Welcome back to to MOTW! This week, we'll be continuing from part 1, exploring some more of std::fs. Let's see what Rudgal has been up to!

The module

std::fs is the standard Rust module for interacting with a Filesystem. It handles a lot of the messy work when it comes to all the different ways that the underlying OS likes to handle files. Creating, Reading, Updating, Deleting, it's all there! Not every operation is supported by every OS, but this guide will try to remain as platform agnostic as possible.

The story so far

Rudgal The Delirious is the local Ornithologist. Armed with his trusty camera he's been tasked by the local Government to catalog and identify all of the birds in his local area. As he has to identify not only the species but the individual birds he's ended up with quite a few photos!

Last week Rudgal had laid the groundwork for his photo-reoganizing project. Files were filtered, directories iterated and recursed. But not that kind of curse. Yet.

Grouping files by modification time

Rudgal had decided that the most optimal and efficient way to sort these photos was to group them by the year, month and day that they were taken. After perusing the metadata docs the closest thing he could find was the modified function, which returns a SystemTime struct.

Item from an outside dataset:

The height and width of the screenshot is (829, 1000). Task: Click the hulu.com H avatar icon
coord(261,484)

After consulting Suwyss the Mathematical's Guide to Time Magic, he was able to put together a pretty decent function to convert from SystemTime to something far more useful.

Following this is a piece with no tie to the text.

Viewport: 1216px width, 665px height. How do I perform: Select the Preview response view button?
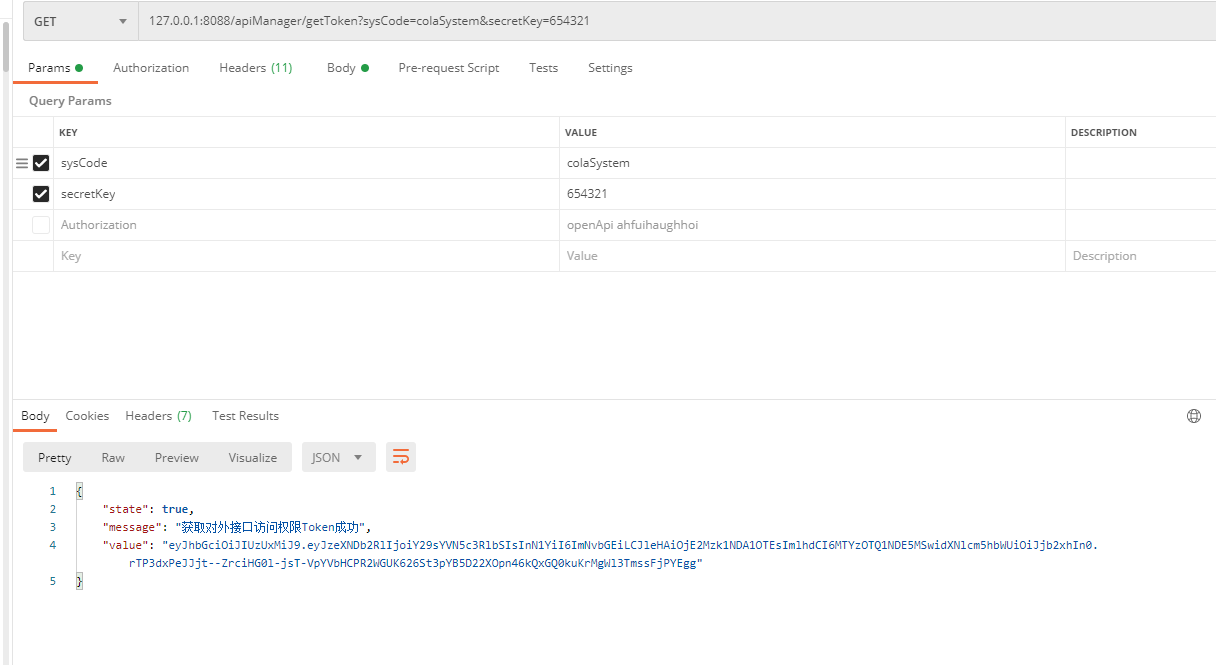point(176,457)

First! The far more useful part.

// Let Rust derive all the things I need for BTreeMap
#[derive(PartialEq, Eq, PartialOrd, Ord, Debug)]
struct RudgalDate {
    year: u64,
    month: u64,
    day: u64
}

Meet RudgalDate, the totally original and useful structure for grouping files together. Note especially the derive line. PartialEq, Eq, PartialOrd, Ord are useful when you want to use a struct as a key in order to sort some things. Say, in something that could group things together by said key. More on that later! First, Rudgal needs to convert from SystemTime to his RudgalDate:

Warning

In Rudgal's world there are no such things as leap days, leap seconds, or timezones. They do exist in our world so taking this approach is not recommended. Use the chrono crate for real-world scenarios.

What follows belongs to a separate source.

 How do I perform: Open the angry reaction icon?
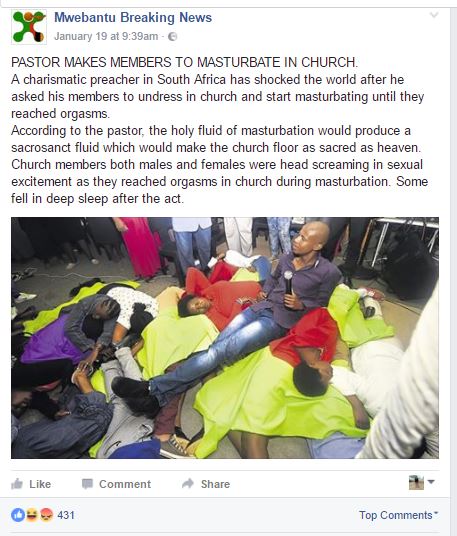coord(46,515)
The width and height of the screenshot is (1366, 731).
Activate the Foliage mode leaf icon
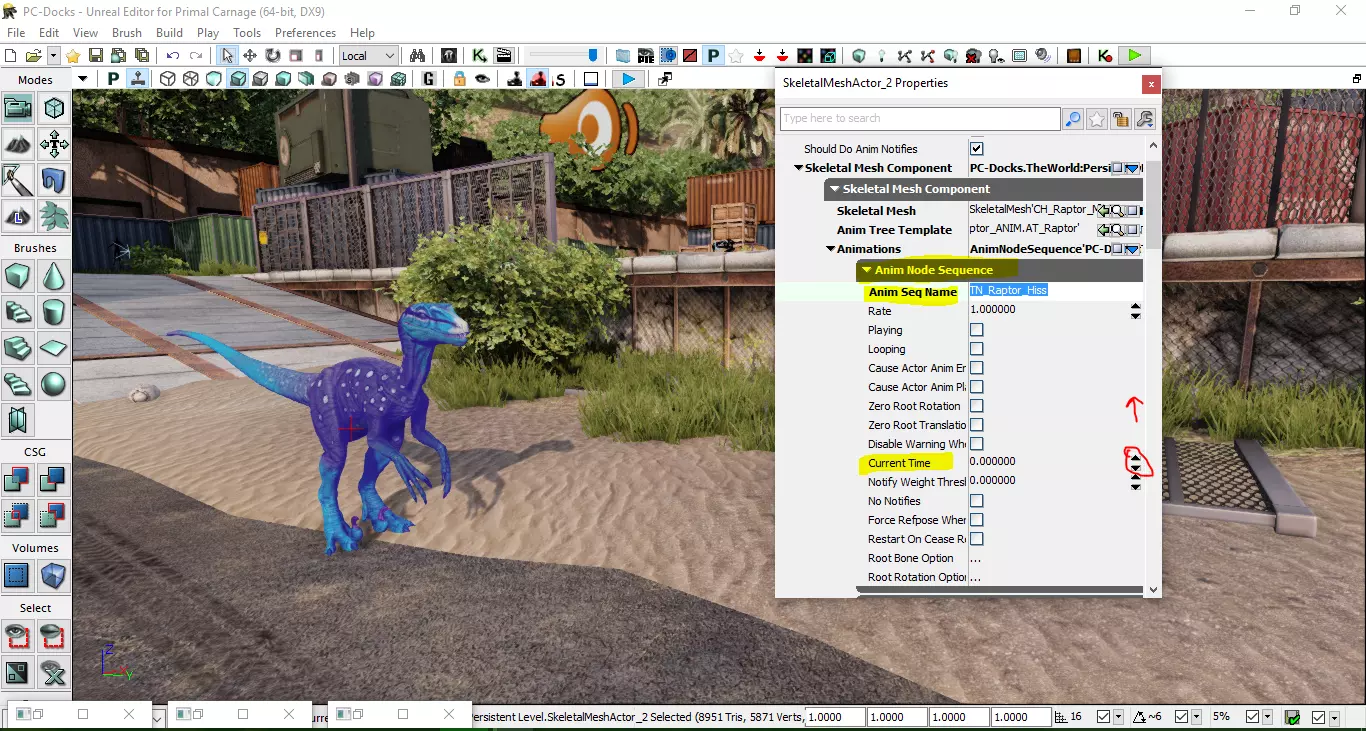click(54, 215)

const YEAR_SECONDS: u64 = 31556926;
const MONTH_SECONDS: u64 = 2629743;
const DAY_SECONDS: u64 = 86400;

fn systime_to_tuple(t: SystemTime) -> RudgalDate {
    // This is an approximate, do not use in any sort of production
    let secs = t.duration_since(SystemTime::UNIX_EPOCH).unwrap().as_secs();
    let years = secs / YEAR_SECONDS;
    let months = (secs % YEAR_SECONDS) / MONTH_SECONDS;
    let days = ((secs % YEAR_SECONDS) % MONTH_SECONDS) / DAY_SECONDS;
    RudgalDate {
        year:1970+years, 
        month: 1+months, 
        day: 1+days
    }
}

Good enough for me!

Said Rudgal, without having written any unit tests.

Now that he had his RudgalDate, it was time to group the files together by said RudgalDates. After poking around std::collections he came across BTreeMap. Digging deep into his dusty memories of Structures and Algorithms, he was able to remember that BTreeMaps act like regular Maps, but can keep the Keys in order. Nifty when you're dealing with time!

fn group_files_by_date(paths: Vec<PathBuf>) -> 
    io::Result<BTreeMap<RudgalDate, HashSet<PathBuf>>>
{
    let mut result = BTreeMap::new();
    paths.clone().into_iter()
        .for_each(|p| {
            let modified = fs::metadata(&p).and_then(|m| m.modified()).unwrap();
            let map = result.entry(systime_to_tuple(modified))
                .or_insert(HashSet::new());
            map.insert(p);
        });
    Ok(result)
}

Rudgal sat back in his sustainably-sourced Vegan leather office throne, walking through the code one line at a time to make sure he understood what he had written. He was particularly fond of entry.

Most excellent! It acts like a pointer to a bucket, even if there's nothing in it yet!

// Rudgal had decided a constant path isn't very flexible
let image_source = "./images";
// See the last part of std::fs for iter_dirs
let files = iter_dirs(&Path::new(image_source))?;
let files_count = files.len();
println!("There are {} images!", files_count);

let grouped = group_files_by_date(files)?;
let files_per_key = grouped.iter()
        .map(|(k, v)| (k, v.len()))
        .collect::<Vec<_>>();
println!("Some dates from the files are {:?}...", &files_per_key[0..3]);

Considering this a good enough test to start with, Rudgal runs the code.

There are 10245 images!
Some dates from the files are [(RudgalDate { year: 2015, month: 4, day: 3 }, 84), (RudgalDate { year: 2015, month: 7, day: 30 }, 85), (RudgalDate { year: 2016, month: 1, day: 9 }, 76)]...

Success!

Hard linking one path to another

It's hard for Rudgal to shake his Bureaucratic training. The years studying the tenets of Efficiency with the venerable Monks of Productivity had left their mark.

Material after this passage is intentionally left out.